MMS BOARDING:BMI, WHICH CARRIES more than 500,000 passengers through Dublin Airport each year, is trialling a system that will allow customers to have their boarding passes delivered electronically to their mobile phone or electronic organiser.
The check-in service was launched this week on services from London Heathrow to Edinburgh and Manchester (one way) and from Belfast City to Heathrow (return).
BMI is the first British airline to introduce the paper-free system. From tomorrow most airlines around the world will have switched totally to electronic ticketing.
The 240 airlines belonging to the International Air Transport Association (IATA), which account for 94 per cent of international air travel, have agreed to paperless ticketing from June 1st.
IATA carriers have up to now been issuing some 400 million paper tickets a year. IATA believes the change will save 50,000 mature trees a year.

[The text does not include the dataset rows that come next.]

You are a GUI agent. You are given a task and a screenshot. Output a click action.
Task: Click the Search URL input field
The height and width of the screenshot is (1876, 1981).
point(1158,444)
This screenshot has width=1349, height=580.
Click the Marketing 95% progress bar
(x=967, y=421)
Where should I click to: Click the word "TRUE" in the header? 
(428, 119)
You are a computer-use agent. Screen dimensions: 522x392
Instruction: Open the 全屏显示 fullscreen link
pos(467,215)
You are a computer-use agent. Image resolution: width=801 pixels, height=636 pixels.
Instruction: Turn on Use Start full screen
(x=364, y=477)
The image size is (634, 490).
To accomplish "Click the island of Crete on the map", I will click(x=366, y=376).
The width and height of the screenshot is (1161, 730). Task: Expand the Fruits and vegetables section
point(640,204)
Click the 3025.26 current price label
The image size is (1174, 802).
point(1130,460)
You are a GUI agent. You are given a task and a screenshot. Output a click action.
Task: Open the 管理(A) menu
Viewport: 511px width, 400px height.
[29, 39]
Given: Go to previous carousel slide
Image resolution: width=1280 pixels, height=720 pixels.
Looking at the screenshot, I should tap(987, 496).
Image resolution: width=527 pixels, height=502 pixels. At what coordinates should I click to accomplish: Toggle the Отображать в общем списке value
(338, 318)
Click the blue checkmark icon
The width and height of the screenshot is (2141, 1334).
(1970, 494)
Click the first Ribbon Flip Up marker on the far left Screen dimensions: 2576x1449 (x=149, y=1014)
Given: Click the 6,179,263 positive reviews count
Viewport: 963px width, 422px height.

Under its paperless ticketing trial BMI delivers a barcode boarding pass to mobile phones with picture messaging (MMS) capabilities. The barcode is scanned twice - once at the security checkpoint and again at the boarding gate - while written flight information contained in the text message is checked by cabin crew.
The barcode will work only once, to prevent passengers from gaining access to the secure departure zone when they are not meant to be there.
Peter Spencer, managing director of BMI, said the new system will offer customers the opportunity to bypass check-in processes.
The new system will allow passengers to go straight to security or to BMI's quick bag-drop stations if they have luggage to check in. The company is using the new system for a trial period of three months.